Семенов? Нет, Семенова он знает хорошо. Это не он. Офицер все еще шарит в карманах. Лицо его, наклоненное набок, делается хмурым и серьезным.
Потерял билет! Потерял билет!
Эх, ворона!
Бибиков отходит от окна, так и не вспомнив фамилии офицера.
Скрипит дверь, женщина входит в комнату.
Она сильно нарумянена, черные брови ее подняты кверху, короткое быстрое дыхание звучит в тяжелой груди. Это его крестница, племянница хозяйки дома.
Вдова.
Мужа убили в прошлом году на войне.
Бибиков смотрит на нее, прищурив глаза.
— Александр Ильич, — говорит крестница, — вы совсем забыли нас. Дамы хотят устроить на вас заговор.

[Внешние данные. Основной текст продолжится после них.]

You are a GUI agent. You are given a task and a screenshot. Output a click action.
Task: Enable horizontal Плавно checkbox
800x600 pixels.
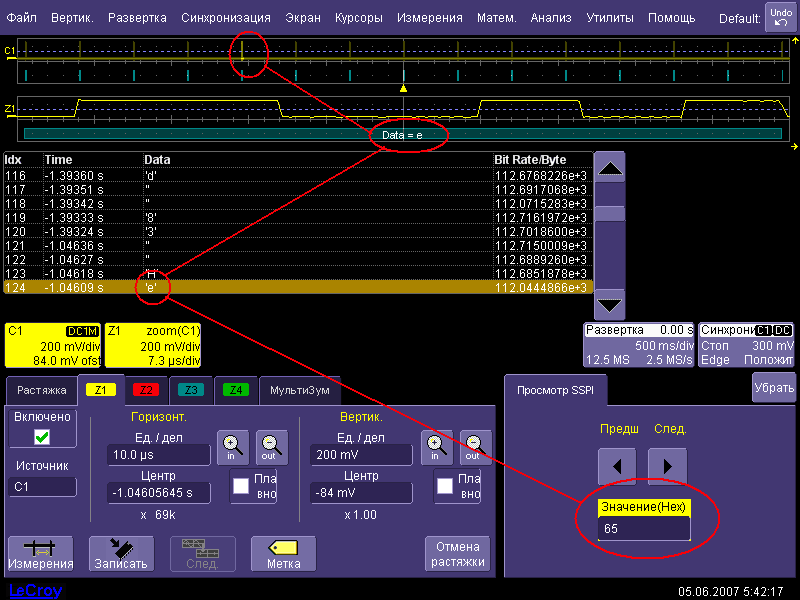(241, 486)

Бибиков улыбается одними губами, устало и добродушно. Со стороны это должно выглядеть так: старый заслуженный генерал, кряхтя, разговаривает со своей крестницей.

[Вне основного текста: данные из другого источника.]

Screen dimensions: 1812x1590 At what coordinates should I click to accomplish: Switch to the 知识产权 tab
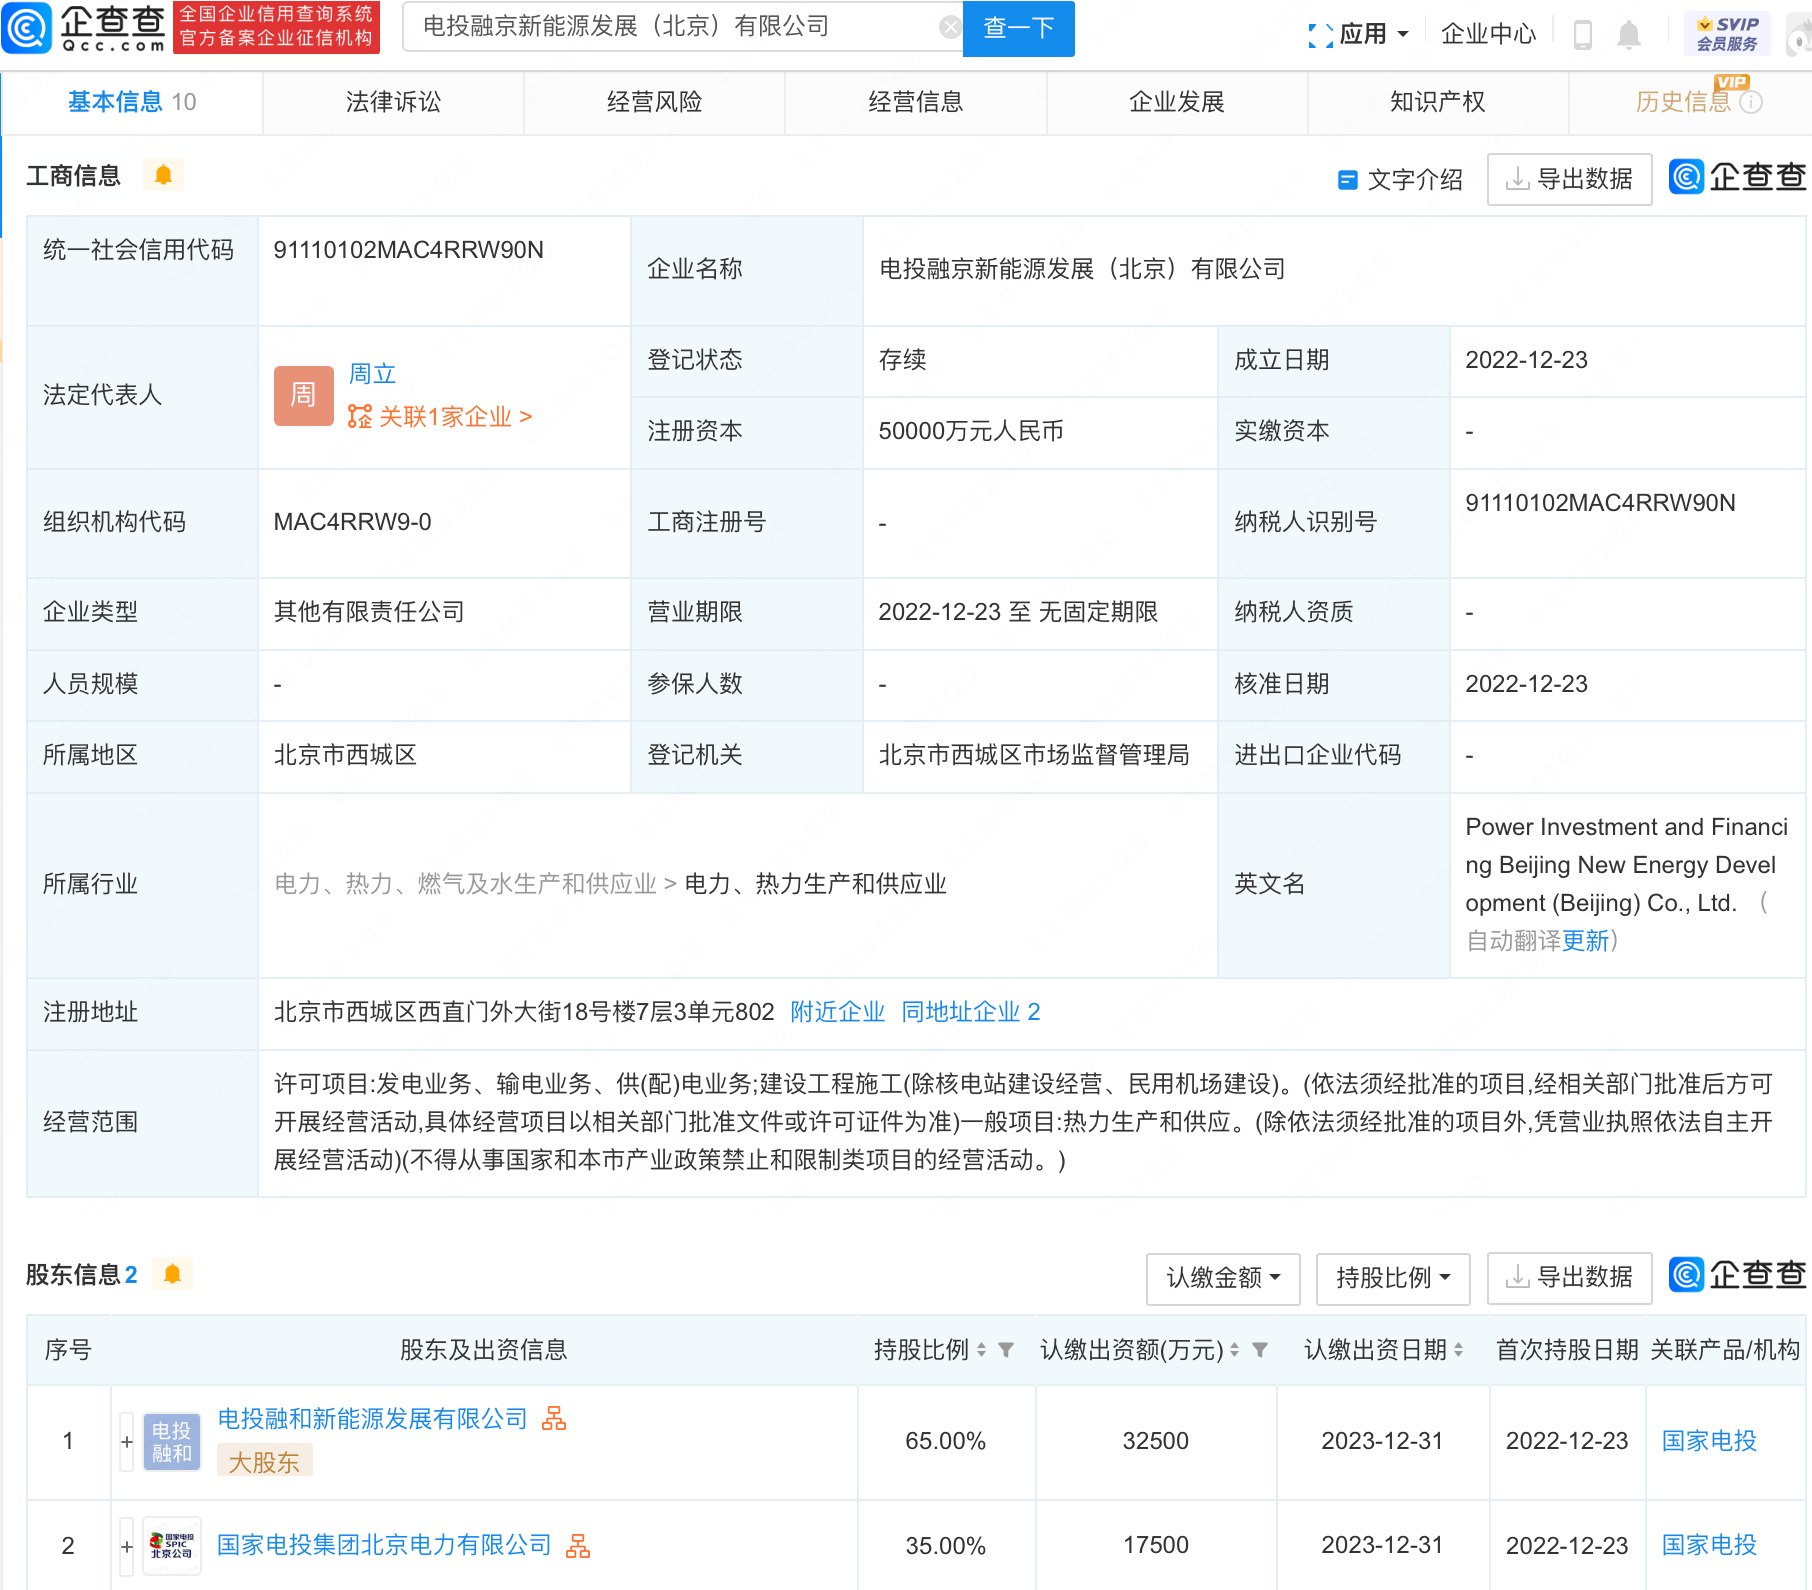[x=1437, y=102]
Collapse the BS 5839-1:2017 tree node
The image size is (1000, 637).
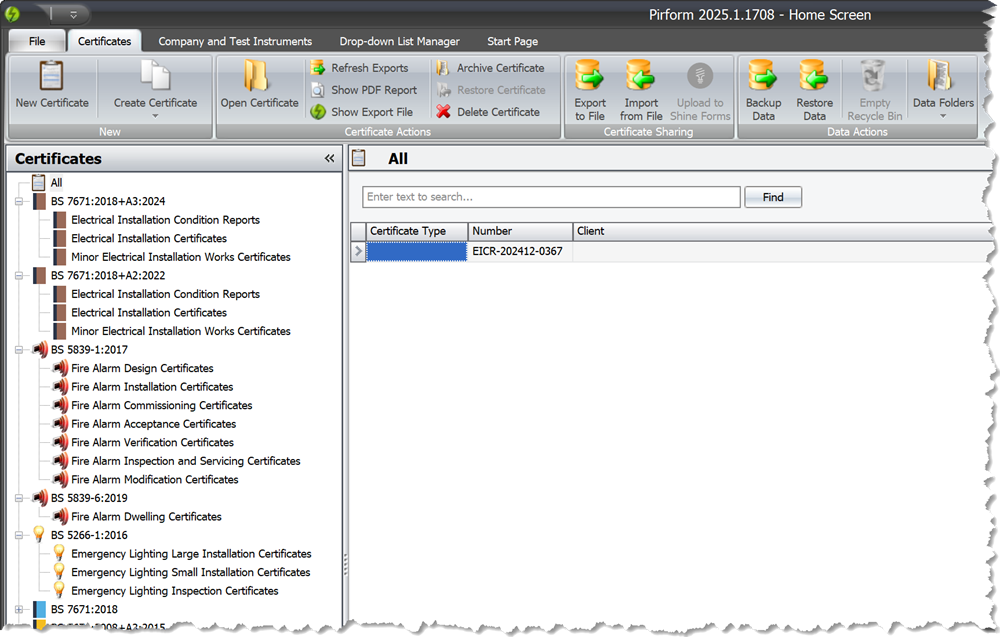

— Устал, ангел мой, — говорит он с легкой хрипотцой. — Годы уже не те, да и ноги изменяют. Мне уж, ангел мой, не до балов. Как-никак, 45 лет стукнуло.

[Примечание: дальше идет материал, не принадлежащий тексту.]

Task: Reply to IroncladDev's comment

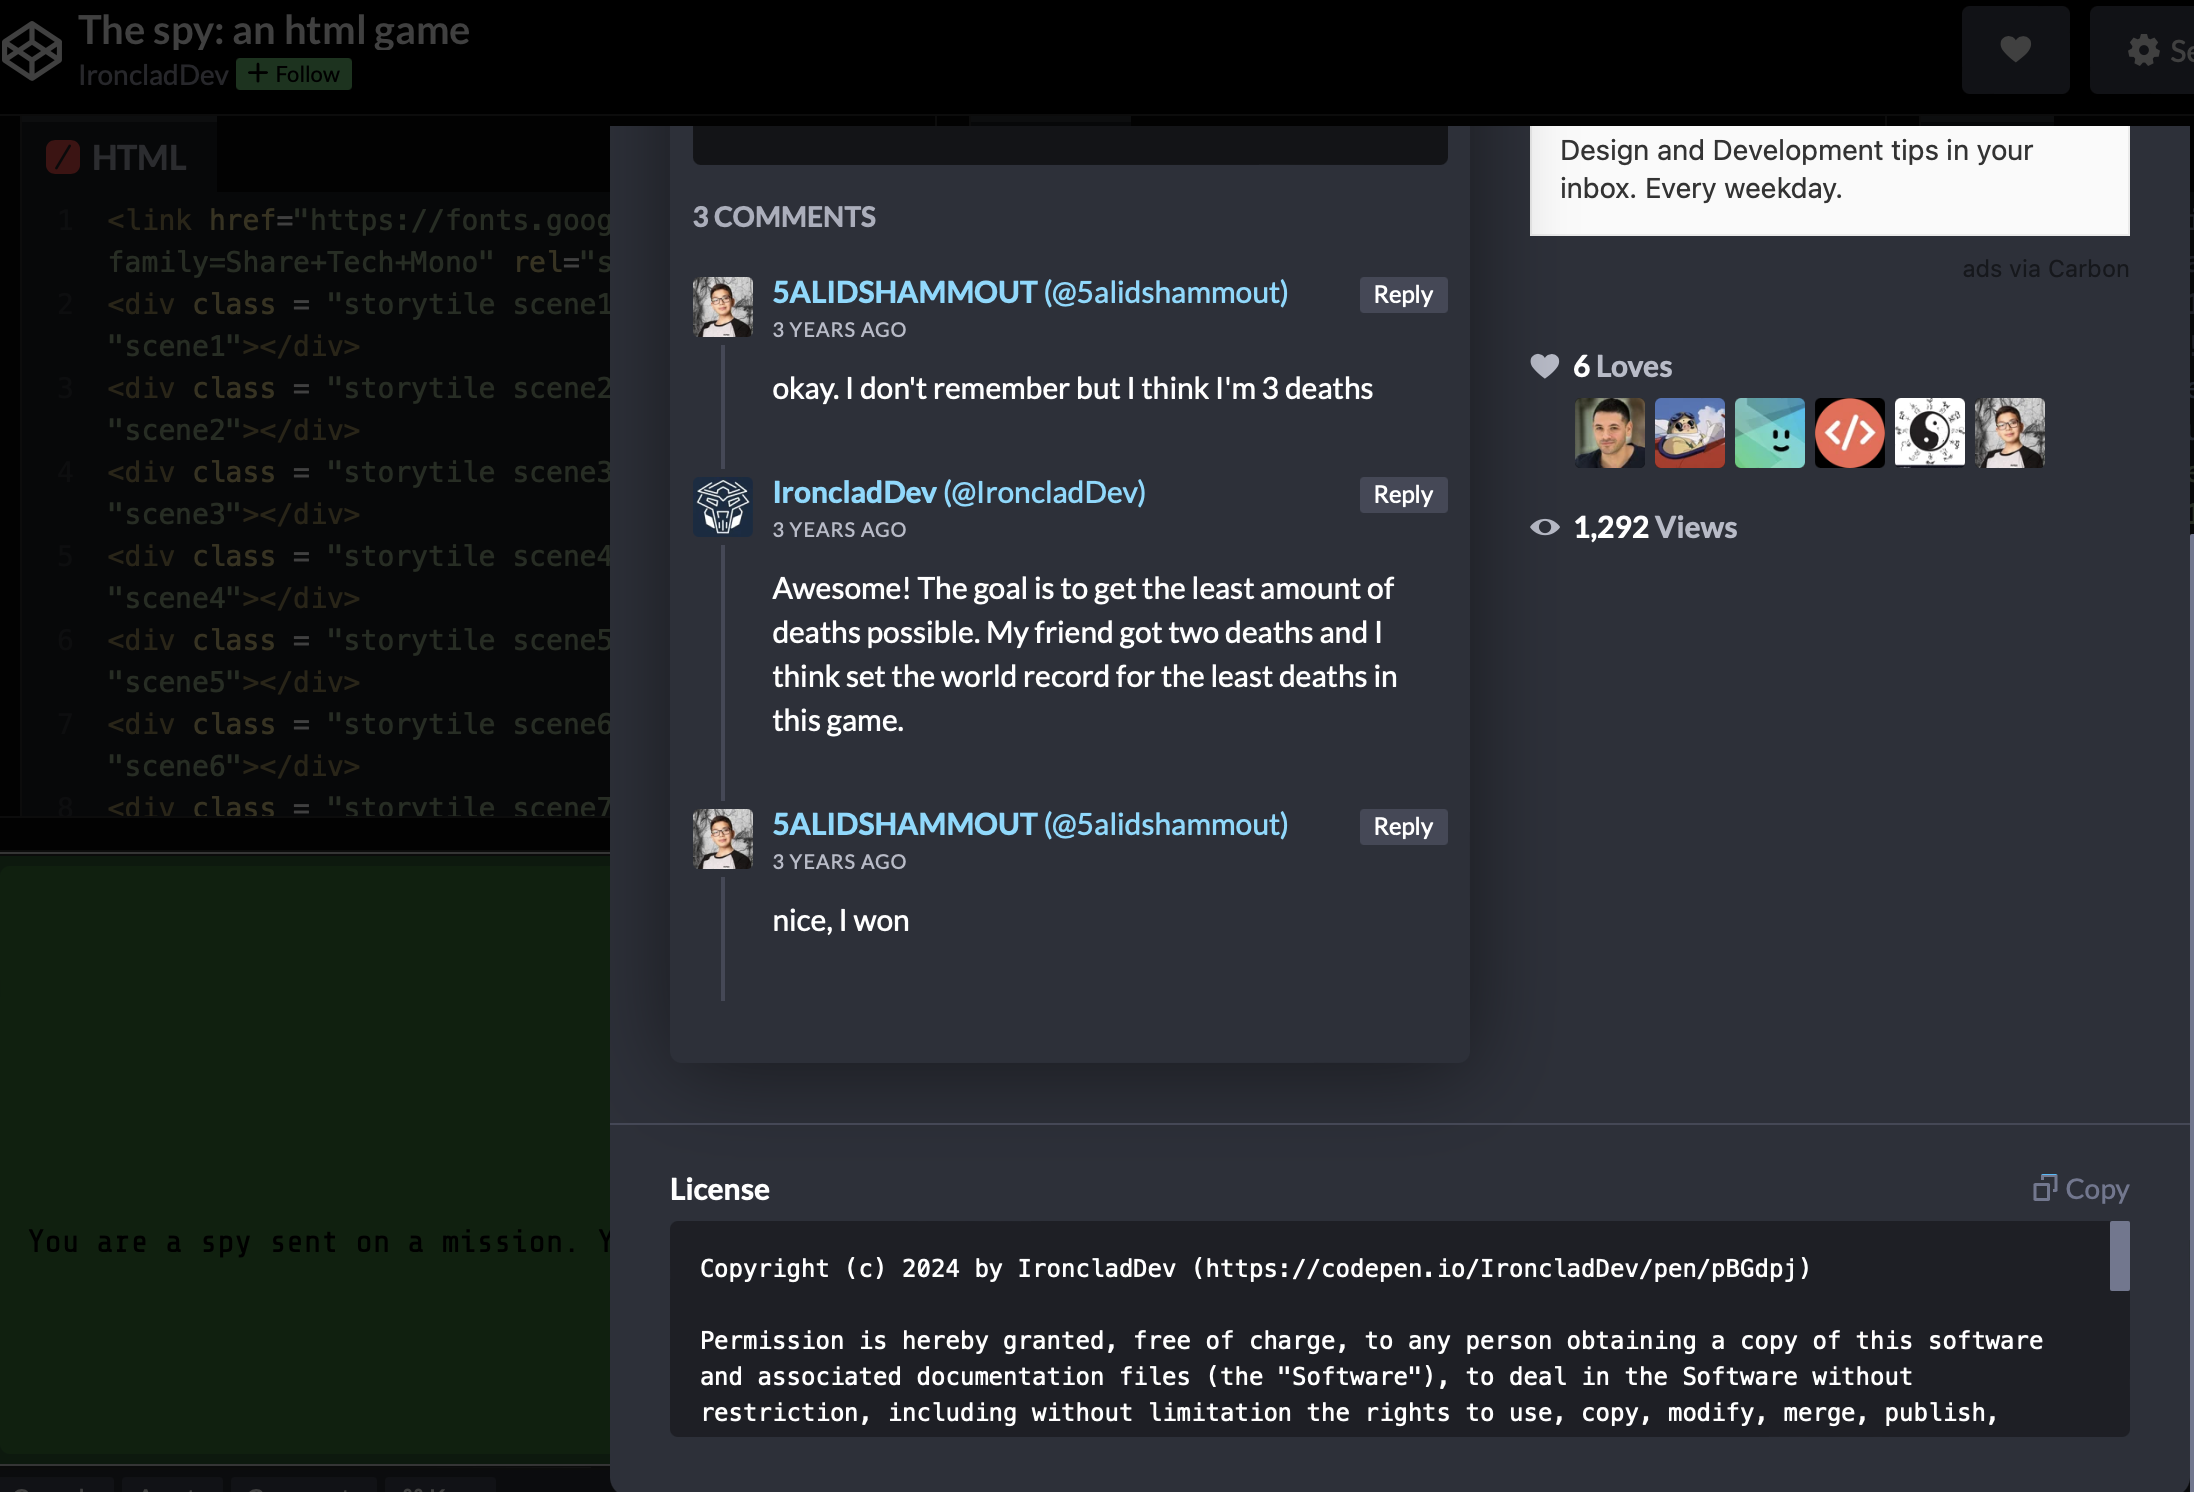Action: (1402, 495)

Крестница смотрит на него с недоверчивой улыбкой.
Бибиков качает головой.
— Стар, стар становлюсь, моя прелесть. Мне теперь уж о покое думать нужно, а не о светскости, — он показывает одной рукой на парализованную ногу. — Видишь, — говорит он печально и значительно. — Одной ногой в гробу.
Музыка.
Вальс.
Девушка подходит к окну.
Бибиков смотрит на нее прищурившись. Молодая, стройная, красивая! Вздор, что ему 45 лет! Он еще далеко не старик. А если взять горелки и танцы, то он даст сто очков вперед каждому молокососу, не говоря уже об охоте и стрельбе в цель. Руки у него не дрожат, глаз зорок и точен. Это не шутка, что он попадает на лету в ласточку.
Крестница, не отрываясь, смотрит в окно.
Девочка, девочка, ты напрасно улыбаешься. Он ушел из залы не потому, что ему тяжело принимать участие в играх молодежи, не потому, что он получил важное назначение и теперь ничто не идет ему в голову. Нет, он — солдат и привык в точности выполнять боевые приказы. Его посылали на усмирение польских конфедератов — он шел туда, не моргнув глазом. Его заставляли пороть, вешать, приводить к присяге непокорных крепостных — он делал это. Ему предписали отправиться на театр турецких военных действий — он попросил только разрешения на три пня проехать в Москву. Теперь, после того, как Кар убежал, брося на произвол судьбы вверенное ему войско и оренбургского губернатора, зажатого, как мышь в ловушке, в осажденном городе, его посылают на край киргиз-кайсацких степей ловить этого неуловимого каторжника Пугачева, назвавшегося именем покойного императора. Что же, он принимает и это назначение.
А не идет он в залу потому, что возвращается его старая болезнь, захваченная во время польской кампании. И сейчас у него кислит во рту и в висках и все тело дрожит мелкой противной дрожью. Во время приступа этой болезни он видит, как вещи выходят из своих осей и делаются двойными. Морщась от боли, он смотрит на двойную лампу, на две кушетки, на четыре канделябра на столе и на камине. Даже собственный голос отдается от него и становится чужим. Он слышит свои слова, как речи третьего лица; они, кажется, даже немного запаздывают по сравнению с его мыслями.